_Task brief_. Reproduce each line of the material precisely.

_Records to process_.
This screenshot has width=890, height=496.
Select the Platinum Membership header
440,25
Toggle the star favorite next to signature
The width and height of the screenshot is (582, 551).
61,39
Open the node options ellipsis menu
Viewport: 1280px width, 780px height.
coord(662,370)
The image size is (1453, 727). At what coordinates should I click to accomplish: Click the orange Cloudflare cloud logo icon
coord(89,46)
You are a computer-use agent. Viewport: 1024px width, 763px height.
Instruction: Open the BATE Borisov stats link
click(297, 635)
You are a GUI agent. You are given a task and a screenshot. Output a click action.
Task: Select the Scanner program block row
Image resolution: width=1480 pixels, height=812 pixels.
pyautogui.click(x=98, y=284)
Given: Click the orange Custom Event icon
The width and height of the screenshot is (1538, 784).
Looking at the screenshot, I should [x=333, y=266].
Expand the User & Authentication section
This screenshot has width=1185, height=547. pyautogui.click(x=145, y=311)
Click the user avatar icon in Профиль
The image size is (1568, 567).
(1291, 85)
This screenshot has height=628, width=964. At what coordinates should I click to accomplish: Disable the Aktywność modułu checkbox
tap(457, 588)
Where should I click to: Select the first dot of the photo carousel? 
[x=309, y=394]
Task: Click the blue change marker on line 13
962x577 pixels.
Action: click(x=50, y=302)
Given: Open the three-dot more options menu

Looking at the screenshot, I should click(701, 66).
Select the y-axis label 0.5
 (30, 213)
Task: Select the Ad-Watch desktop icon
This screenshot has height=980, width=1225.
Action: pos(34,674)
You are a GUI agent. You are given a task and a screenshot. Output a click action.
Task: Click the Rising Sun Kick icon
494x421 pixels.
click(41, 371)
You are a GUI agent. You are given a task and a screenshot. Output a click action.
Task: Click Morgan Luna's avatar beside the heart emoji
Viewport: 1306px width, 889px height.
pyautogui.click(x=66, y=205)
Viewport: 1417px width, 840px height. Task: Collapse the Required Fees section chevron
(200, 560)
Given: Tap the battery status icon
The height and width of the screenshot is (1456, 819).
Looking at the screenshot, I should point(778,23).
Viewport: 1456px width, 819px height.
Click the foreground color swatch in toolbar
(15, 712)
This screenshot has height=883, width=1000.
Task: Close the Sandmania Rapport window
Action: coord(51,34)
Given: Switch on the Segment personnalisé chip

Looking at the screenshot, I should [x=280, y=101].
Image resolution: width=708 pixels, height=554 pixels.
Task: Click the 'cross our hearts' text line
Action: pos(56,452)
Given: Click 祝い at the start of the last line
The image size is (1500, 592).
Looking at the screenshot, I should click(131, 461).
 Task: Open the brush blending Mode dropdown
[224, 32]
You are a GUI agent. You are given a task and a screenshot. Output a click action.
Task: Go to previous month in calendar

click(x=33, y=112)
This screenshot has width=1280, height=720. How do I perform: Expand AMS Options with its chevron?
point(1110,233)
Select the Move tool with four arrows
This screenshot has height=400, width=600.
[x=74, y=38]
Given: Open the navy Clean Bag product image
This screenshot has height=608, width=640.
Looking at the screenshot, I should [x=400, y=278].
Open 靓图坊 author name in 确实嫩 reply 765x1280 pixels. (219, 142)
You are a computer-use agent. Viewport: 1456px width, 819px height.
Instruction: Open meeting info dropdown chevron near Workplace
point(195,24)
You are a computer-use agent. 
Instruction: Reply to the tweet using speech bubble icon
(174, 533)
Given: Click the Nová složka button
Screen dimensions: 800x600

_Reply_.
This screenshot has width=890, height=496.
Select the Platinum Membership header
440,25
Toggle the star favorite next to signature
The width and height of the screenshot is (582, 551).
61,39
Open the node options ellipsis menu
Viewport: 1280px width, 780px height.
coord(662,370)
The image size is (1453, 727). At what coordinates should I click to accomplish: Click the orange Cloudflare cloud logo icon
coord(89,46)
You are a computer-use agent. Viewport: 1024px width, 763px height.
Instruction: Open the BATE Borisov stats link
click(297, 635)
You are a GUI agent. You are given a task and a screenshot. Output a click action.
Task: Select the Scanner program block row
Image resolution: width=1480 pixels, height=812 pixels.
pyautogui.click(x=98, y=284)
Given: Click the orange Custom Event icon
The width and height of the screenshot is (1538, 784).
Looking at the screenshot, I should [x=333, y=266].
Expand the User & Authentication section
This screenshot has width=1185, height=547. pyautogui.click(x=145, y=311)
Click the user avatar icon in Профиль
The image size is (1568, 567).
(1291, 85)
This screenshot has height=628, width=964. At what coordinates should I click to accomplish: Disable the Aktywność modułu checkbox
tap(457, 588)
Where should I click to: Select the first dot of the photo carousel? 
[x=309, y=394]
Task: Click the blue change marker on line 13
962x577 pixels.
Action: click(x=50, y=302)
Given: Open the three-dot more options menu

Looking at the screenshot, I should click(701, 66).
Select the y-axis label 0.5
 (30, 213)
Task: Select the Ad-Watch desktop icon
This screenshot has height=980, width=1225.
Action: pos(34,674)
You are a GUI agent. You are given a task and a screenshot. Output a click action.
Task: Click the Rising Sun Kick icon
494x421 pixels.
click(41, 371)
You are a GUI agent. You are given a task and a screenshot. Output a click action.
Task: Click Morgan Luna's avatar beside the heart emoji
Viewport: 1306px width, 889px height.
pyautogui.click(x=66, y=205)
Viewport: 1417px width, 840px height. Task: Collapse the Required Fees section chevron
(200, 560)
Given: Tap the battery status icon
The height and width of the screenshot is (1456, 819).
Looking at the screenshot, I should point(778,23).
Viewport: 1456px width, 819px height.
Click the foreground color swatch in toolbar
(15, 712)
This screenshot has height=883, width=1000.
Task: Close the Sandmania Rapport window
Action: coord(51,34)
Given: Switch on the Segment personnalisé chip

Looking at the screenshot, I should [x=280, y=101].
Image resolution: width=708 pixels, height=554 pixels.
Task: Click the 'cross our hearts' text line
Action: pos(56,452)
Given: Click 祝い at the start of the last line
The image size is (1500, 592).
Looking at the screenshot, I should click(131, 461).
 Task: Open the brush blending Mode dropdown
[224, 32]
You are a GUI agent. You are given a task and a screenshot. Output a click action.
Task: Go to previous month in calendar

click(x=33, y=112)
This screenshot has width=1280, height=720. How do I perform: Expand AMS Options with its chevron?
point(1110,233)
Select the Move tool with four arrows
This screenshot has height=400, width=600.
[x=74, y=38]
Given: Open the navy Clean Bag product image
This screenshot has height=608, width=640.
Looking at the screenshot, I should [x=400, y=278].
Open 靓图坊 author name in 确实嫩 reply 765x1280 pixels. (219, 142)
You are a computer-use agent. Viewport: 1456px width, 819px height.
Instruction: Open meeting info dropdown chevron near Workplace
point(195,24)
You are a computer-use agent. 
Instruction: Reply to the tweet using speech bubble icon
(174, 533)
Given: Click the Nová složka button
Screen dimensions: 800x600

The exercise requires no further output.